4. Every story she tells involves this one guy who occupies her every mental diorama in a neutral but persistent manner. It’s like that game where you add “in bed” to everything, except you add “with my ex” to everything. “This one time, in Iceland (with my ex) …” “So I was at Baskin Robbins (with my ex) …” “And anyway, so there I was, wearing my wedding dress and standing in front of a pastor, ready to exchange eternal, lifelong vows (with my ex) …” Sorry. It’s not intentional. You’ll probably have to get used to it. If it helps, pretend that [FILL IN EX’S NAME HERE] was a … I don’t know, a golden retriever or something.

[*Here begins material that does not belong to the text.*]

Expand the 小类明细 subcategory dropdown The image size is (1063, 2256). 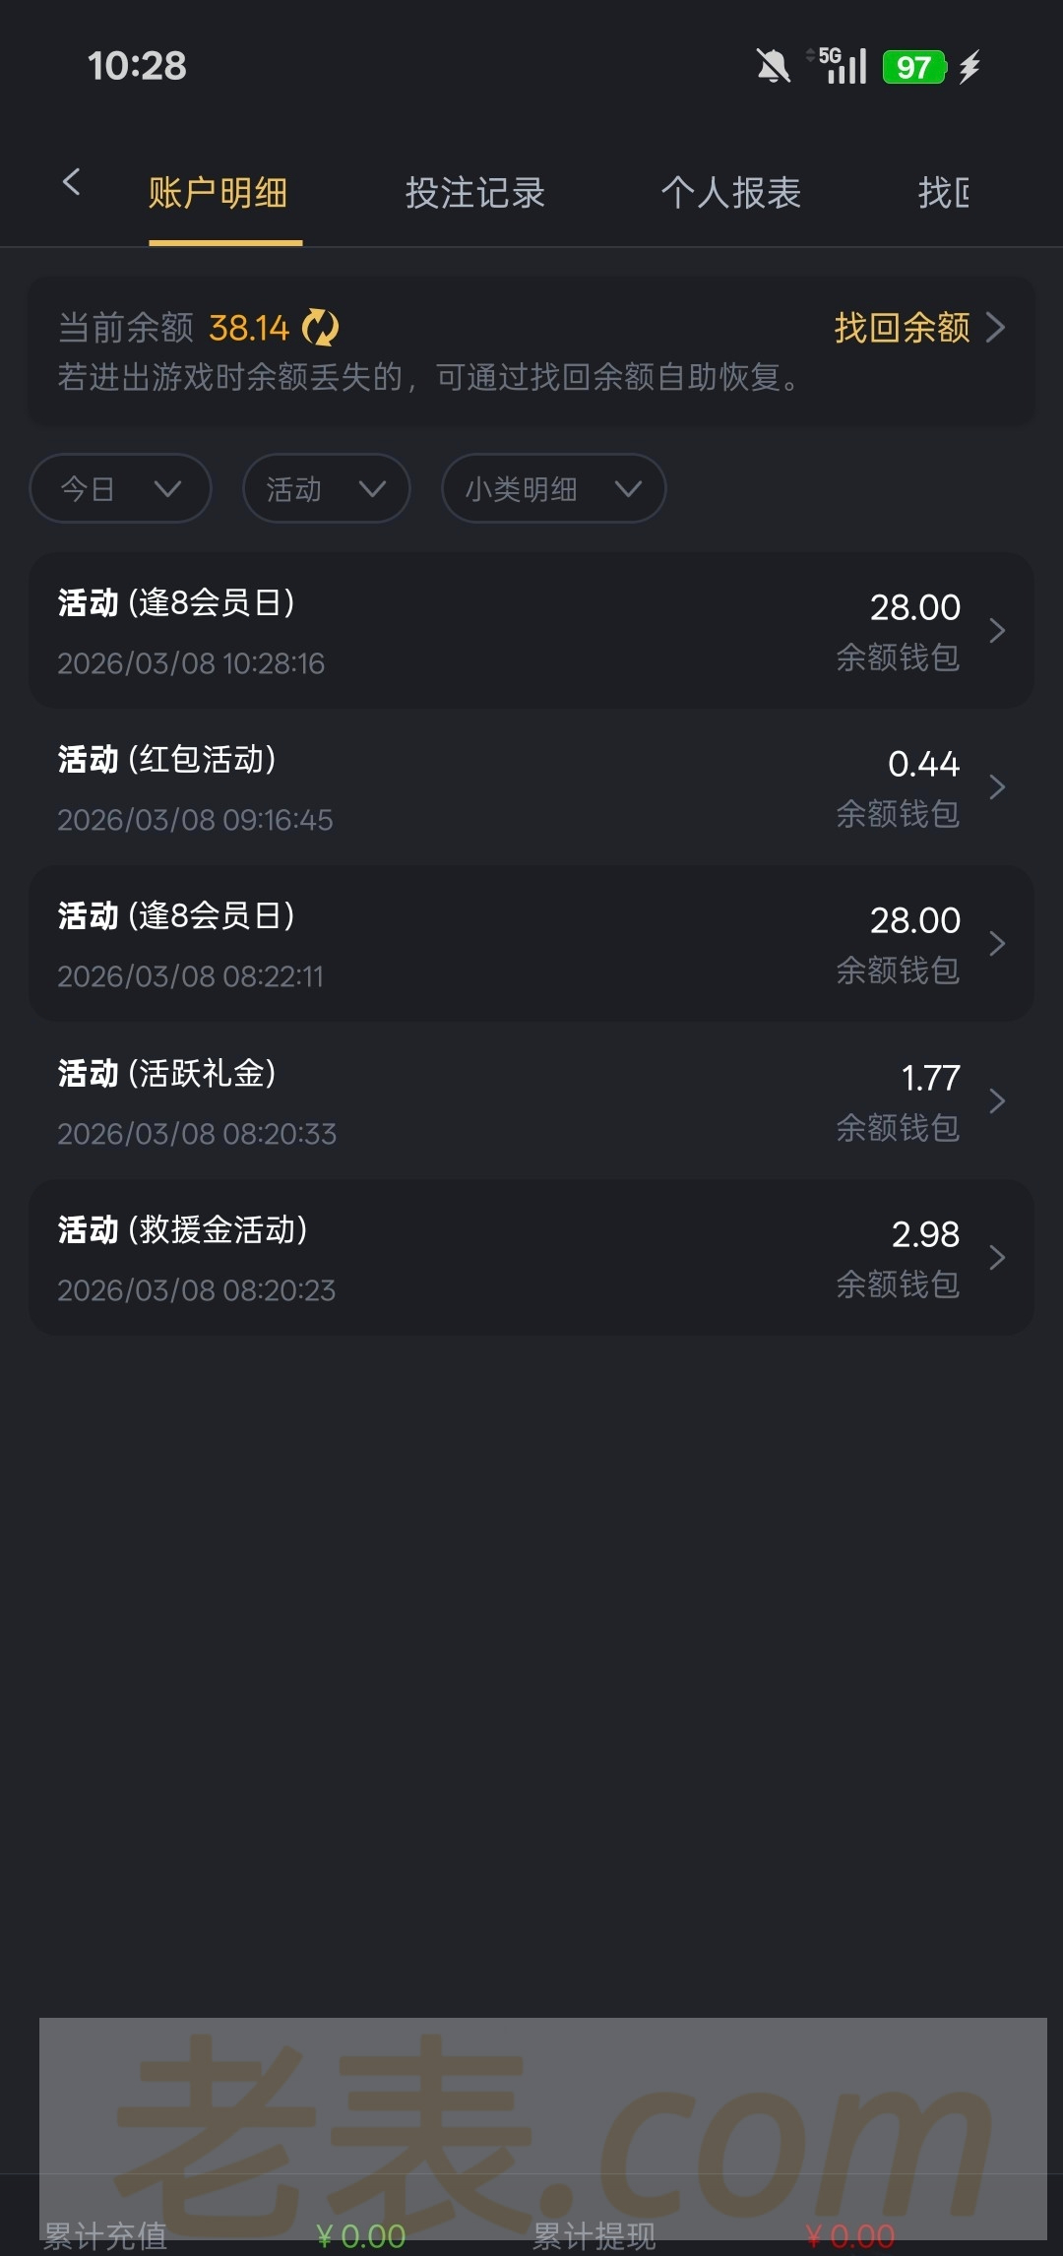point(553,488)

Doesn’t that make it more fun? “This one time, I was at a bar, making out (with a golden retriever) …” Okay, so it doesn’t work in every context. Or maybe it does, depending on the bar.

5. She loves her cat. Listen, that cat may be a dumb little critter incapable of actual emotion, but that cat was THERE for her. Don’t judge. Bonus points if you feign affection for the cat even when the cat is clearly resentful of your very existence. Oh, man, the divorced ladies love their cats. If you have any idea what you’re messing with, and if you value this relationship at all, you’re a cat person now. Aren’t you. AREN’T YOU. Are you sure? Because if not, she could just shut the cat in the bathroom so he doesn’t bother you … No? Good answer. Goooood answer. Now lie still … very still … shhhhh. The cat doesn’t like it when you interrupt the nap he’s taking on your face.

(She loves her rabbit, too, but he is not the resentful type and he does not nap on faces, so it’s not really an issue.)

6. Did she mention she doesn’t want to get married? She is just checking.

7. She hesitates to admit to you. The next time she and you run into someone out in public that she knows, could you crawl under the dinner table a little faster? And next time make sure the toe of your shoe isn’t sticking out under the edge of the tablecloth, will you? Otherwise, people will think you’re her boyfriend, and then they will ask questions, and honestly, she can barely ask herself those questions right now, much less field them from someone else. How are you at imitating a potted plant when cornered? Fantastic!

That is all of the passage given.